Code Only with Secure and Authorized Open Source Components to Optimize Your DevOps Cycle
Developers want to code. They don’t care much about costs, processes or policies. They want to use good, innovative and easy-to-deploy code. As a development manager or CISO, you are most likely worried about the code components that your developers are deploying.
Not only do you want to know what they are using, ideally, you would like to control the open source components that developers are downloading, limiting them to secure, up-to-date and approved ones.
Such early detection of development issues, shifted left to the component-selection phase, will optimize your DevOps cycle, decrease cost and last but not least, ensure that the released product is the best possible one, security, quality and organizational-policy wise.
Shift Left Security Checkups to the Build Phase
As a development manager, you want to make sure that your software goes through build cycles smoothly as possible. You are also most concerned about the percentage of propitiatory code bugs and open source vulnerabilities that can jeopardize the product’s quality or in worst cases- invite cyber-attacks.

Supplied entries
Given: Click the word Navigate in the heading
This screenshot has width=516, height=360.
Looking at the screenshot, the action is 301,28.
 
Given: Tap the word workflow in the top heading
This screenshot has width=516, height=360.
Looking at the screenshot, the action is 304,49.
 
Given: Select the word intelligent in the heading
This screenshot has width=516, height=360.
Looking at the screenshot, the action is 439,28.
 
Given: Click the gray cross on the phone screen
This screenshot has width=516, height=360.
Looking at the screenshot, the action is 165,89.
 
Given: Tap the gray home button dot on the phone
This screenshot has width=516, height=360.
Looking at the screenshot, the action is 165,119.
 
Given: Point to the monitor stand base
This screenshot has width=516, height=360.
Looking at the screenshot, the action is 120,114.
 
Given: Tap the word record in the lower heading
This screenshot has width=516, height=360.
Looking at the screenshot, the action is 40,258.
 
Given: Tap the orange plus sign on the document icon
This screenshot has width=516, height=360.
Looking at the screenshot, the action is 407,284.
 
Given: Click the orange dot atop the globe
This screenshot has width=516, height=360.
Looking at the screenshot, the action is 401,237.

Your assignment
Reproduce, word for word, the full excerpt above on using secure and authorized open source components.

Answer for this exercise
Code Only with Secure and Authorized Open Source Components to Optimize Your DevOps Cycle
Developers want to code. They don’t care much about costs, processes or policies. They want to use good, innovative and easy-to-deploy code. As a development manager or CISO, you are most likely worried about the code components that your developers are deploying.
Not only do you want to know what they are using, ideally, you would like to control the open source components that developers are downloading, limiting them to secure, up-to-date and approved ones.
Such early detection of development issues, shifted left to the component-selection phase, will optimize your DevOps cycle, decrease cost and last but not least, ensure that the released product is the best possible one, security, quality and organizational-policy wise.
Shift Left Security Checkups to the Build Phase
As a development manager, you want to make sure that your software goes through build cycles smoothly as possible. You are also most concerned about the percentage of propitiatory code bugs and open source vulnerabilities that can jeopardize the product’s quality or in worst cases- invite cyber-attacks.